Butter poached Alaskan King crab served with carrot, turnips, Italian parlsey and a Chanterelle mushroom Veloute.

Wolfe ranch white quail, Oregon cepe mushrooms, bing cherries, Brentwood corn (that’s Brentwood in California, not Essex) and Arrowleaf Spinach. As you can see Keller lists the provenance of every ingredient on his menu, which goes towards underlining the importance of his suppliers and quality of produce.
┬áHerb-roast Marcho Farm Veal with romano beans, Moroccan Olive puree and spicy basil… and yes, I was getting full…

Next was cheddar with apricots, plum, fennel and hazelnuts. A tasty dish but it made me laugh because the cubes of cheddar looked like they should be paired with pineapple on a stick… rather anomalous in such a upscale establishment.

Next the menu listed ‘Assortment of desserts: Fruit, Ice cream, chocolate and candies’…this is what we got…

‘We must try it all…when are we ever going to go to the French Laundry again…’ me and Mr S said to each other as more and more sweet treats emerged and we bravely soldiered on. It was a holy war…The Silvers versus chocolate.

But when the petite fours came out…

…I’m afraid to said chocolate won as I bravely sampled a macaron and a truffle and Mr S popped a mini doughnut in his mouth. We were defeated by dessert.

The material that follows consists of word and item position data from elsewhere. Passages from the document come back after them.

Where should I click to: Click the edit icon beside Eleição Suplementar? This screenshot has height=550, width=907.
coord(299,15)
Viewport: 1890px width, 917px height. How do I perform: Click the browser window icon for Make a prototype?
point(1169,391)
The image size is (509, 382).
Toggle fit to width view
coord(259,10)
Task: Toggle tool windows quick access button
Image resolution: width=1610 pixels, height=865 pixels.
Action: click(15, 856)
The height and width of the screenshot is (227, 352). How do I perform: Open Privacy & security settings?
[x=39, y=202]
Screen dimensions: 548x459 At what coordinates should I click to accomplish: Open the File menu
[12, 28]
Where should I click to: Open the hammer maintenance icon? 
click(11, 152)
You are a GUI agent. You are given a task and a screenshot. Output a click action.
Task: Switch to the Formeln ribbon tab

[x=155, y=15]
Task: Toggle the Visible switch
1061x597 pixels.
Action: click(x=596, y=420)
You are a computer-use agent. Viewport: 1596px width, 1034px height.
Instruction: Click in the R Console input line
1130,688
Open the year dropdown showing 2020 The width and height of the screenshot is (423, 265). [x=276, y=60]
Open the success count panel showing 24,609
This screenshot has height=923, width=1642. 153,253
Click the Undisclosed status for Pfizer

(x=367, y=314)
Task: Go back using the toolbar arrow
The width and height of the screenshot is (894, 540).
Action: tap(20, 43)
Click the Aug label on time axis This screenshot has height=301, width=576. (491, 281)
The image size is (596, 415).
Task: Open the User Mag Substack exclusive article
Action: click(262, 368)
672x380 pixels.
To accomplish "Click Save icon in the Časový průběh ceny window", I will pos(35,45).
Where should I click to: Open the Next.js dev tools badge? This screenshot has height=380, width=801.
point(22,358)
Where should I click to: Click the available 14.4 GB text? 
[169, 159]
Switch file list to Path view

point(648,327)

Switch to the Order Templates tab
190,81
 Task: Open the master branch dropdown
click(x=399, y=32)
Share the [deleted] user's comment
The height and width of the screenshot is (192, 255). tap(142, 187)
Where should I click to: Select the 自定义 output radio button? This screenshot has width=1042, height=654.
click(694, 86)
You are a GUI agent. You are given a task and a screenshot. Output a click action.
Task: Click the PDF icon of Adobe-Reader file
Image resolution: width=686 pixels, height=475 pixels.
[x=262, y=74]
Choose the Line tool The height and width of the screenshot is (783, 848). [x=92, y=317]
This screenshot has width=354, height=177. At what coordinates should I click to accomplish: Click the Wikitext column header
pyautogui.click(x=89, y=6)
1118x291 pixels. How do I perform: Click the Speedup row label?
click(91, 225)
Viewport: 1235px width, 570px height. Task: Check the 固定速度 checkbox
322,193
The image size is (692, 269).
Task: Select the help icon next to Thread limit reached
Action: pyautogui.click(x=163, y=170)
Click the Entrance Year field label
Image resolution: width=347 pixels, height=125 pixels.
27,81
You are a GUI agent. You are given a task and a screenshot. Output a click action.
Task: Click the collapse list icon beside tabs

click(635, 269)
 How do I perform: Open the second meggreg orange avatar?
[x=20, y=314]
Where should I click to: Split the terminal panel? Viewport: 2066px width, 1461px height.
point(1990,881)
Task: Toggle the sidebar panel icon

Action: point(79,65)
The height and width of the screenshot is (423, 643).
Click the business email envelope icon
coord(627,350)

‘Would you like to take this away with you?’ the waiter said.
‘Yes’ was the resounding answer…

We enjoyed a totally transcendent meal at The French Laundry, I can see why it is one of the best restaurants in the world. Everything was perfection from the food, to the service to the gorgeous interior. I hope to come back but it may not be until our 40th Anniversary…I wonder if they’d take the booking now?

PS This is my 100th Blog Post! And rather fitting that I achieve my foodie dream for such a momentous occasion.